How do you view your job as the head of jewelry at Phillips?
It’s been a great challenge. I was honored and grateful that they trusted me with this appointment. It’s a dynamic and exciting auction house. We’re always looking to bring the best to our clients in a more dynamic and exciting way.
Most of the job is obviously to bring pieces for the next auctions. When the pieces are gathered and everything is confirmed, my job then is to find the buyers for these pieces. Also organizing the team and developing the team. We are currently looking for a few positions in Hong Kong and New York. We now have three staff members and are looking for additional members. So it’s an exciting chapter for me and for Phillips.
What do you love about your job?
The thing I like especially about my job is that I never know what the day will bring. Every day is different, depending on the clients I meet or the events I attend. Then there is always the excitement of a treasure hunt. Meeting with clients at their homes, unwrapping parcels with jewelry inside. I really like this part of business, finding the property for the auction. And then there is also the auction itself that brings a lot of excitement — just going up there on the rostrum with the gavel, leading the auction and seeing what the results will be.
It seems like it would take some stamina. Do you have to be in good physical shape?
It’s quite exhausting when you have 150 lots to do in a row. You need to keep up with the numbers, have a good voice to shout the right numbers, and also keep up the momentum to keep people interested in the auction.
You seem to know a lot about historic pieces. Are they your specialty?
I do like historic pieces for sure. I studied history, art history and gemology. It really brings all of my passions into a piece of jewelry.
From left: Bulgari necklace in 18-karat white gold with diamonds and a cushion-cut, 118.5-carat, unheated Sri Lankan sapphire, up for auction in May; a gold-plated platinum ring from circa 1945 that sold for $816,500, featuring an old European brilliant-cut, 43.15-carat, fancy-yellow diamond.
You also seem skilled at social media. How important is that tool today in the auction business?
I don’t know if I’m skilled. I usually post what I like and what I would like to see on my feed. Everyone wants to see some sparkle. I think it is important to be on social media and to give visibility to Phillips. It does bring some consignments afterward. It’s been a good tool. It’s also good [for staying] in touch with some clients. It’s sometimes easier to contact them [that way] than sending an email or giving them a phone call.
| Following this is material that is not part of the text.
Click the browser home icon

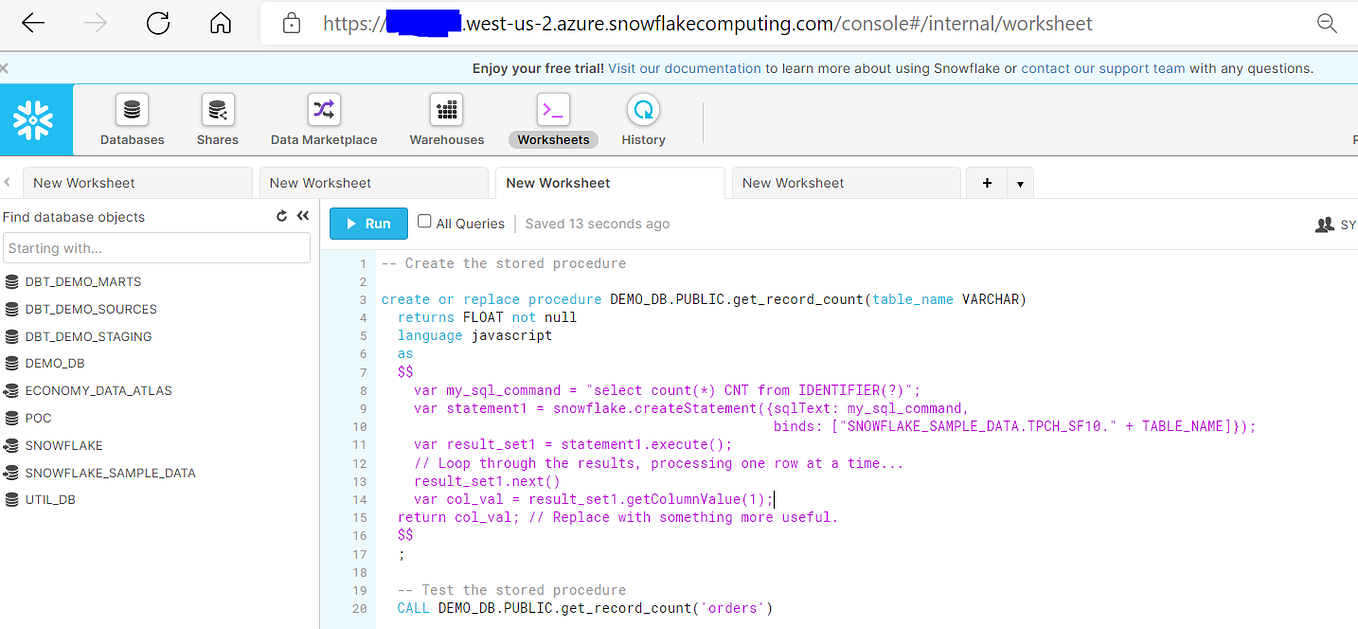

Why did you choose the auction business as a profession?
I’ve always been interested in this field. My father is an appraiser, so we would receive catalogs at home. I’ve always been drawn to the jewelry, tearing the pages apart. I was looking at the prices and the details. After high school, I studied history and art history, thinking of going the auction route. Then I attended the Gemological Institute of America (GIA) for my graduate gemology courses. That’s when I started in the business.
Do you have advice for anyone who wants to get into the auction business?
You need to be passionate about your job. It’s really a field where everyone is passionate about what they’re doing. And also, you need to not be afraid of learning. You can learn from the people you work with, the clients you meet, and from the property, obviously. The more pieces one sees, the better one becomes.